À Saint-Ouen, une des ZSP de Seine-Saint-Denis, les policiers appliquent depuis quelques mois une autre politique pénale, en patrouillant avec leurs collègues douaniers. « Si les douaniers interpellent quelqu’un qui est porteur même d’une toute petite quantité de stupéfiants, ils ont la possibilité, avec l’accord du parquet, de faire payer immédiatement cette personne, cela s’appelle une transaction douanière, expliquait récemment Sylvie Moisson, la procureure de la République de Bobigny à Libération. Sur Saint-Ouen, entre le 1er septembre 2012 et le 1er janvier 2013, 100 transactions douanières ont été réalisées pour un montant total de 17 640 euros. Voilà des acheteurs qui sont repartis sans leur dose et sans l’argent qu’ils avaient sur eux ou en retirant de l’argent au distributeur d’à côté pour payer la transaction. »

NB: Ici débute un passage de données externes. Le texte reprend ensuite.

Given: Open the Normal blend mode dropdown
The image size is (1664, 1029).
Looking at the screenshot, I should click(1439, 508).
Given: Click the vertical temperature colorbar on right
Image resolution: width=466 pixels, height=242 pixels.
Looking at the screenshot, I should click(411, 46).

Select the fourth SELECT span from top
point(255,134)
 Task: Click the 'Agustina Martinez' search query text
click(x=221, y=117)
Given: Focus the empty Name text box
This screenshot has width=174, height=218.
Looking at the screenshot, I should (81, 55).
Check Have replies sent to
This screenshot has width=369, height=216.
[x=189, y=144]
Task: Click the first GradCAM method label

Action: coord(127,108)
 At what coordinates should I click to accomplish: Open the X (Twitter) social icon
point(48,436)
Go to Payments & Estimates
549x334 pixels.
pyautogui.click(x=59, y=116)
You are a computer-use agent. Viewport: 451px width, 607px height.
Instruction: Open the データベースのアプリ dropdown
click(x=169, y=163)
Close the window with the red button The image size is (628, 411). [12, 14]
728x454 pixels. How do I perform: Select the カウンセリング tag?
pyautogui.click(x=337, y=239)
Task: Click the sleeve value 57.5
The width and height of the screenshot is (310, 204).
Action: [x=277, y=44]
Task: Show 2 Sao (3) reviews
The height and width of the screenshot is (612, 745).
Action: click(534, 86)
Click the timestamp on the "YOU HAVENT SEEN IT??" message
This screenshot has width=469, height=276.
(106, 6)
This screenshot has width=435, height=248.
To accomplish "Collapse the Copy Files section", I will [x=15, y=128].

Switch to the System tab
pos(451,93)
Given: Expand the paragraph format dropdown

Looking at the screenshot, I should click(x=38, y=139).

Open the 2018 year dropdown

Cette approche a été expérimentée dès 2008, en toute discrétion, dans les Hauts-de-Seine. « Cela donne une centaine de transactions chaque année, pour une centaine de milliers d'euros payés au fisc – le record national, explique Le Monde. Mais le fait de taper au portefeuille un gros consommateur ou un petit trafiquant permet de déstabiliser les réseaux. » À Marseille, le préfet de police Jean-Paul Bonnetain y serait également favorable. « On y réfléchit, précise-t-on à la préfecture de police. Mais ça dépend également des douanes, qui ont leurs propres contraintes et du parquet, qui devra renoncer aux poursuites pénales. »
C'est manifestement cette politique que le ministre de l'intérieur aimerait « généraliser ». Une façon de contraventionnaliser la consommation de
cannabis sans avoir à modifier le Code pénal. Manuel Valls a toujours été un farouche opposant à la
dépénalisation, prônée par plusieurs politiques, de droite comme de gauche. Certains sont favorables à ce que la consommation de
cannabis sorte du champ des délits et soit sanctionnée d'une simple contravention, d'autres à ce qu'elle soit carrément autorisée (sans rentrer dans le débat sur la
légalisation, qui concerne, elle, la production et la vente de stupéfiants).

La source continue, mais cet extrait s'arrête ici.